Rubio, who stepped down from his elected position last week to work for Chevron Corp., is caught up in real estate dealings with Majid Mojibi, president of the San Joaquin Refining Co. Inc., who donated nearly $15,000 to Rubio’s senate campaign.
The Sacramento Bee reported the story this morning:
Rubio, contacted Wednesday night, said the dealings with an investment firm owned by Majid Mojibi, president of the San Joaquin Refining Co. Inc., were done by the book.
He said that Mojibi last year properly loaned him money to buy a $681,000 home in El Dorado Hills after a bank turned him down for a conventional mortgage. Two months later, still unable to get a conventional loan, he gave the house to Mojibi and is now renting it, he said.
DCM Assets Management, a company registered to Mojibi, also purchased the Bakersfield home Rubio had to put up for a short sale in 2011. The company paid $185,000 for the two-bedroom house, according to records.
The real estate website Zillow.com estimated that the Bakersfield house was worth less than $100,000 at the time of the sale. Rubio said the site undervalued the home based on a dispute over the updated square footage after renovations.
Rubio was forced to move during his 2010 campaign so that his residence would fall into the district he was trying to represent. When he tried to purchase a five-bedroom home in El Dorado Hills he was denied a bank loan.

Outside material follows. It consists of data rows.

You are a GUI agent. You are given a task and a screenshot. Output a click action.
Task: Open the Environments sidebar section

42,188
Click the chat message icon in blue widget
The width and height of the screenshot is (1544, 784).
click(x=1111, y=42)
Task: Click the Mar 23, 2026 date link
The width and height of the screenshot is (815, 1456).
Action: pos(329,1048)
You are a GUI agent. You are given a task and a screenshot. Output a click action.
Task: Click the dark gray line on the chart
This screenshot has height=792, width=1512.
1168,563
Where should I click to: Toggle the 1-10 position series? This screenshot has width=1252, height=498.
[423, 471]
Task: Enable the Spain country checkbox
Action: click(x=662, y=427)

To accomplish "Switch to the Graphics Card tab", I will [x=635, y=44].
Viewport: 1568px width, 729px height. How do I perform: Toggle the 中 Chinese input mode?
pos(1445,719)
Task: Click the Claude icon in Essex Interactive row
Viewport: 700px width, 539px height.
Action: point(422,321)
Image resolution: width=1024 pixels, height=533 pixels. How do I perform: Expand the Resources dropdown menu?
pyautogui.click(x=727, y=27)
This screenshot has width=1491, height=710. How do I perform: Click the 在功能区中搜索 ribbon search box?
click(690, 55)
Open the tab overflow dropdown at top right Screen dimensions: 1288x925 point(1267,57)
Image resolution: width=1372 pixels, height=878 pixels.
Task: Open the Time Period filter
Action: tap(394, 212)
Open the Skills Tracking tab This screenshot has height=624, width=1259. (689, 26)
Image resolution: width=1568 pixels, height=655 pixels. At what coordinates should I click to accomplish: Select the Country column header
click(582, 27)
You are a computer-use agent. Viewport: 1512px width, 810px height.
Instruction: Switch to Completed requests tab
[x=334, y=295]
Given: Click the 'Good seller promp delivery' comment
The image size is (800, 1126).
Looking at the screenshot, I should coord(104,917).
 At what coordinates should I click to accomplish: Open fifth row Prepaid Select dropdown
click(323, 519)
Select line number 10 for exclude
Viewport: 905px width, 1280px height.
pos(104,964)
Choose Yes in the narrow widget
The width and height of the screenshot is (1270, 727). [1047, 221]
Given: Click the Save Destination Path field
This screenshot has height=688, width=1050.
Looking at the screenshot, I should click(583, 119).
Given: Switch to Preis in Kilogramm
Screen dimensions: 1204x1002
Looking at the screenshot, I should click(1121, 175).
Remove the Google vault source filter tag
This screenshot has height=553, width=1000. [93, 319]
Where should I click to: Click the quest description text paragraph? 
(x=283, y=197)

Rubio then turned to Mojibi’s company for a loan:
He said Mojibi's company gave him a "market-rate" 6 percent loan to purchase the 4,660-square-foot house, which has four fireplaces and a swimming pool, for $681,000 in March 2012.
There is no record of a loan available through El Dorado County deed records.
Two months later, Rubio transferred ownership through a quitclaim deed to DCM Assets Management.
Once he realized he would not be able to get a conventional loan for some time, Rubio explained, he went back to DCM Assets Management and arranged to relinquish ownership and lease the property for $3,000 a month.
The Fair Political Practices Commission is reviewing the senator’s transactions but has not yet formally opened an investigation.